Since 1993, oil giant Texaco, owned by Chevron since 2001, has been fighting an ongoing legal and publicity battle against an unlikely adversary.
Thirty thousand indigenous people of Ecuador's Amazon rainforest have accused the oil giant of massive and intentional environmental devastation from 1964-1990, leading to elevated cancer levels, unusually high numbers of birth defects and miscarriages, and many other health issues.
In the face of an impending verdict, Chevron continues to use increasingly manipulative tactics to delay, if not avoid, paying up to US$27 billion in reparations.
During almost 30 years of exploration and extraction in the Oriente region of Ecuador, Texaco built 916 open-air, unlined waste pits in the forest floor and dumped billions of gallons of toxic, highly saline waters into rivers, systematically exposing communities to toxins from a variety of sources on a daily basis.
Yet, Chevron is not attempting to rectify the damage. Instead, company lawyers and spokespeople deny that the risk of cancer has risen in oil-producing areas. It attributes other health issues to "poor sanitation".
Now, in a small court in the jungle town of Nueva Loja, Judge Nicolas Augusto Zambrano Lozada is painstakingly reviewing 16 years of evidence in the biggest environmental lawsuit an oil company has ever faced.
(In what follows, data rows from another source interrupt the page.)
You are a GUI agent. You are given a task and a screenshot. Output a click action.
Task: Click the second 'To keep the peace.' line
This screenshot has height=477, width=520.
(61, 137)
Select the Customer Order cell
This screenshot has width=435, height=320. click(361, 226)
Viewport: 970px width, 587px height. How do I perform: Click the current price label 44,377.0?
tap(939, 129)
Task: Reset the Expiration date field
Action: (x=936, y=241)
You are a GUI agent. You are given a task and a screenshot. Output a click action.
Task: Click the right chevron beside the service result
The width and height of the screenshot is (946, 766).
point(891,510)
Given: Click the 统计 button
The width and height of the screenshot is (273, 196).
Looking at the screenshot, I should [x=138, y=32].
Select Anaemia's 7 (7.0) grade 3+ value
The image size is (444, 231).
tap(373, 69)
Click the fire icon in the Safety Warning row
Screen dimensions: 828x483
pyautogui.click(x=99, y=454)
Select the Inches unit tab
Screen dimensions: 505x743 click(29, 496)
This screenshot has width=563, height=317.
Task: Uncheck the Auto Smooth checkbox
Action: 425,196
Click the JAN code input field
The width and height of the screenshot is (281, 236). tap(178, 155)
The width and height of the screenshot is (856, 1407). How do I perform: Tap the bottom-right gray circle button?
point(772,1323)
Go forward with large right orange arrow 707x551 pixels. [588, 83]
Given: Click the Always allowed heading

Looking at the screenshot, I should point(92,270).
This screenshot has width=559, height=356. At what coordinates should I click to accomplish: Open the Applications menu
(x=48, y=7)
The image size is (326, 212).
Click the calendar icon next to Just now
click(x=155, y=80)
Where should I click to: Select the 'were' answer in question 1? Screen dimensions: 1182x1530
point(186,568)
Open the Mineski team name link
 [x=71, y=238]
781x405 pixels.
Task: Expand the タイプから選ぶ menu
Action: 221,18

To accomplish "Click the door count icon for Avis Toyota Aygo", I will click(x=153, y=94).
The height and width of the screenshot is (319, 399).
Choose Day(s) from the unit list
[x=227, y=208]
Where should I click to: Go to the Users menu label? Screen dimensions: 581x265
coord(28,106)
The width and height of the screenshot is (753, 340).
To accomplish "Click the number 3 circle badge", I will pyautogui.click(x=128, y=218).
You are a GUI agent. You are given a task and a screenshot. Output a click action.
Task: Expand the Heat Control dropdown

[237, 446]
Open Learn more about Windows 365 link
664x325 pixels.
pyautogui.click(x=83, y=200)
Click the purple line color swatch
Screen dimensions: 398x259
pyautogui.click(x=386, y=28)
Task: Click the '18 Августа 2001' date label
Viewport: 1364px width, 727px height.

Throughout the trial, Chevron has claimed a $40 million clean-up agreement, made between the government and Texaco in 1998, released them from liability. This "remediation" was little more than a whitewash, covering toxic waste pits with soil and claiming others had been "remediated" when, in reality, they had not been touched.
The fraudulent clean-up has led to the indictment of seven government officials who worked closely with Texaco during the remediation.
As traditional legal strategies have failed, Chevron has used a less conventional approach, promising the plaintiffs a "lifetime of litigation".
The corporation began a major lobbying effort in Washington, pushing Congress and the US Trade Representative to threaten Ecuador's trade preferences under the Andean Trade Preferences Act, in the hope that the Ecuadorian government, headed by leftist President Rafael Correa, would intervene in the private lawsuit.
In an uncharacteristic admission, Chevron representative Kent Robertson said, "If we were able to call a timeout and make the lawsuit disappear, then this entire issue disappears", according to Chevrontoxico.com.
The lobbying has been accompanied by an equally aggressive and suspicious internet-based media campaign.
Despite being the second-largest oil company in the US and spending millions of dollars every year on public relations, Chevron has become more and more reliant on bloggers and social networking sites as propaganda tools.
As well as paying for bloggers to visit Ecuador and taking them on tours of carefully selected "remediated" sites, Chevron has also used the internet to cast doubt on the legal system of Ecuador, despite having insisted the case be transferred there from New York in 2003.
In August 2009, a few months before the verdict was expected, Chevron released a collection of hidden camera videos, filmed in June, showing Judge Juan Nunez in meetings with two men, one Ecuadorian and one from the US.
In the tapes, Nunez is explaining the judicial system of Ecuador to the two men and Chevron claims that at one point he is asked by the US man if Chevron is guilty. Nunez responds off-camera "Si, senor" — yes sir. Those defending Nunez claim that it is unclear what he is responding to, due to the other man's broken Spanish.
According to Amazonpost.com on August 31, Chevron executive vice president Charles James has said: "No judge who has participated in meetings of the type shown on these tapes could possibly deliver a legitimate decision." Nunez claimed it was a trap on the part of Chevron, but he was forced to resign, delaying the verdict by at least three months.
Chevron denies any connection to the video, but it has been revealed that the Ecuadorian man appearing in the tapes, Diego Borja, has been connected to, and employed by, the company. The Ecuadorian government is investigating both the allegations of corruption and the legality of the video tapes themselves.
Whatever the outcome, Chevron has achieved its goal of buying time and delaying a verdict.
Now, in the build-up to the final hearing before a verdict is passed, Chevron is attempting to file a parallel international arbitration case in the Hague, Holland. The allegation that Ecuador's judicial system cannot fairly adjudicate the long-running oil pollution litigation is another attempt to cast doubt on the legitimacy of the case brought against Chevron.